As you know, on plenty of occasions teams have been excluded from results when their cars were retrospectively found to have been illegal. Similarly, on plenty of other occasions teams have been forced to abandon a novel device when the rules were tightened or re-written more clearly.
Which of the two regulatory actions happened seemed (usually) to depend on whether the team had found a genuine opportunity within a poorly-drafted rule, or had consciously broken a rule which everyone understood, and then after the fact tried to pervert what the rule obviously said in an effort to defend themselves.
If you read the transcripts carefully, you will pick up the fact that the Ferrari floor was acting as a mass damper, it was not just an aero affecting moving floor. It damped out the oscilations in the front tyres.

PiB

1,199 posts

271 months

Tuesday 13th November 2007
quotequote all
johnfelstead said:
If you read the transcripts carefully, you will pick up the fact that the Ferrari floor was acting as a mass damper, it was not just an aero affecting moving floor. It damped out the oscilations in the front tyres.
But the floor is an aero device that moves. It's deceiving for them to try to link the movable floor (feast?) with Renaults mass damper. The mass damper was a sophisticated shock that helped keep the body level - much like the rest of the shocks on the car. My opinion is if Renaults mass damper (tucked away under the skin of the car having nothing to do with airflow itself directly) being deemed illegal is like saying adjusting tire pressures for curbs is illegal or tuning spring rates and rebound rates are illegal. Every engineer tries to limit the heaving fore and aft of the car in many different ways I presume.

Lets face it, we've had Ferrari movable wings captured on live tv separating from the nose of the car. Now that's a movable aero device. Oh yeah and they didn't get a penalty for that either despite being flaming right in front of all the viewers. At least on "Speed" in America the commentators discussed it at length. IIRC it was early in the season in 2006.

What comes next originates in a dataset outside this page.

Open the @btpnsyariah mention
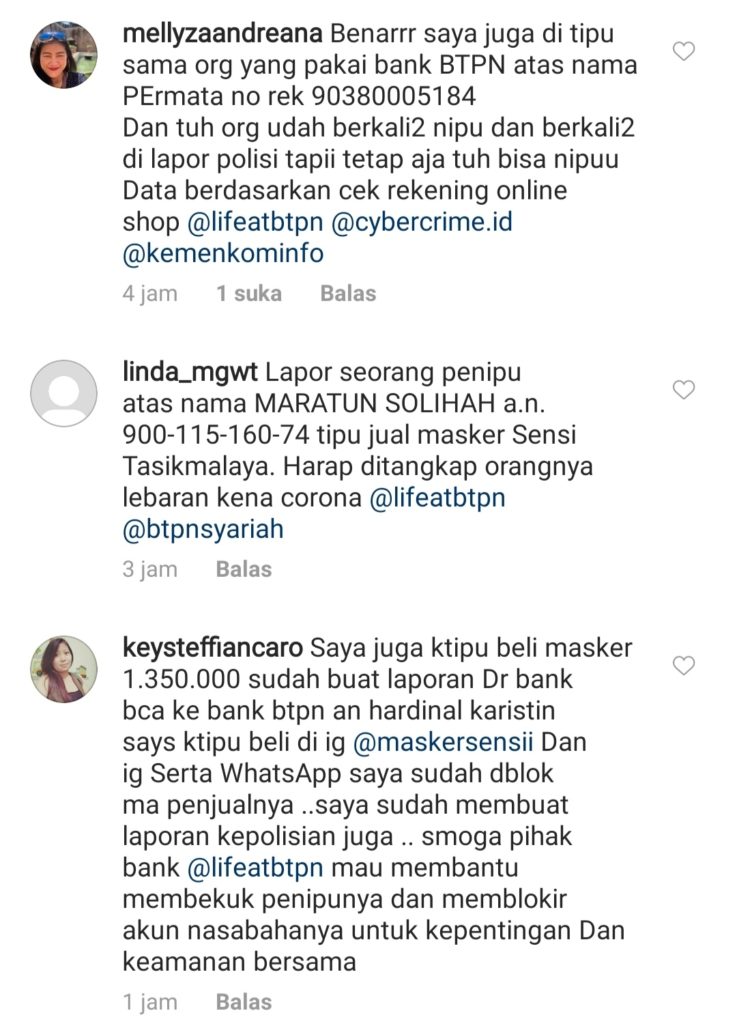The image size is (737, 1024). click(203, 530)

Ferrari road cars are nice thou biggrin

anonymous-user

55 months

Tuesday 13th November 2007
quotequote all
The Renault mass damper was not similar to a conventional shock absorber and was not physically connected to any suspension component. It was a sprung weight that moved within the front of the tub independantly of any suspension, it's job was to counter the oscilation of the tyres by the act of the weight naturally moving in the oposite direction to the deflection of the tyre, the two natural frequencies of the tyre and the sprung weight matched but oposed each other. Hence the name mass damper.

Part of the job of the ferrari floor was to generate an oposing mass to the deflection of the tyres in the oposite direction, which is why it used a spring, rather than a stay as it's basis.

Edited by johnfelstead on Tuesday 13th November 23:24

PiB

1,199 posts

271 months

Wednesday 14th November 2007
quotequote all
Okay, thanks for clearing that up. You gave a really good description - interesting stuff.